Cambrian genus of chaetognath

Capinatator praetermissus is an extinct arrow worm from the Burgess Shale lagerstätte.

== Description ==

Capinatator has an unusually large amount of spines in its jaw apparatus, with over 25 on each half. These spines are arranged in arcs like modern chaetognaths, although unlike the modern types no posterior or anterior teeth are observed. The body tapers anteriorly and posteriorly, but unlike all modern arrow worms except the atypical Bathybelos, a neck is observed separating the head and trunk. The tail is very small, with the anus almost at the posterior end. Unusually no fins are known, although they likely decayed prior to fossilisation. A dark line is preserved running down the middle of the animal, likely the pharynx and intestine. Thin fibres oriented lengthwise along the body are interpreted as remnants of longitudinal muscles, and poorly defined dark areas near the tail are likely ovaries. The amount of spines in the apparatus seemingly increases with size, as the smallest specimens only have around five on each side. A possible hood is also preserved, however this is unclear. The body is roughly 10 cm long, placing it as one of the largest known chaetognaths alongside Pseudosagitta gazellae. (While claims of 15 cm long chaetognaths have been recorded, these are uncited)

== Palaeobiology ==

The strengthened tips of its spines likely helped capture prey, which was enclosed by the two halves of the apparatus moving together. Its large size likely represents a stage before chaetognaths became planktonic, with them starting out as large nektonic predators. In addition, the lack of any teeth suggests these are a derived trait, possibly evolved from some of the numerous spines due to their near-identical composition in modern arrow worms.
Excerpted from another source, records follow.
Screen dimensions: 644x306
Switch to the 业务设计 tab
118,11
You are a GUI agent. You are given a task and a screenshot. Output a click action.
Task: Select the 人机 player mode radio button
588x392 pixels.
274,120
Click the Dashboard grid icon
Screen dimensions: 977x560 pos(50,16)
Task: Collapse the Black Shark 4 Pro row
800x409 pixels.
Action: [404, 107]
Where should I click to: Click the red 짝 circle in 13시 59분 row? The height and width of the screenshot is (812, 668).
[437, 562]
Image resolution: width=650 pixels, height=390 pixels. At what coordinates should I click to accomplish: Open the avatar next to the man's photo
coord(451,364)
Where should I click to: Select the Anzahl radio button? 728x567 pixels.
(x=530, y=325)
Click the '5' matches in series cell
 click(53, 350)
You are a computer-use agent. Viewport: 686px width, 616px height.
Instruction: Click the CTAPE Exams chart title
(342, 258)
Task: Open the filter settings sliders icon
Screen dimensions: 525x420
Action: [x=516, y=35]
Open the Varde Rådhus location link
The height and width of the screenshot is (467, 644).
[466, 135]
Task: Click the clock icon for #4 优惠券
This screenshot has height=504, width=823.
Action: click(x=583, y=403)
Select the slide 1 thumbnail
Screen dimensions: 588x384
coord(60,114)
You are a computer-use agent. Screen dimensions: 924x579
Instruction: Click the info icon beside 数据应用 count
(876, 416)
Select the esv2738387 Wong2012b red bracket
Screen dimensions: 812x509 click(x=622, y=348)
The lack of transverse muscles and small tail suggests Capinatator was likely pelagic.

== Etymology ==

The genus name Capinatator derives from the Latin words capio (“to grasp”) and natator (“swimmer”) in reference to its predatory nature. The species name praetermissus translates to “overlooked” in reference to the length of time between discovery and naming, with some specimens having been discovered over 30 years prior.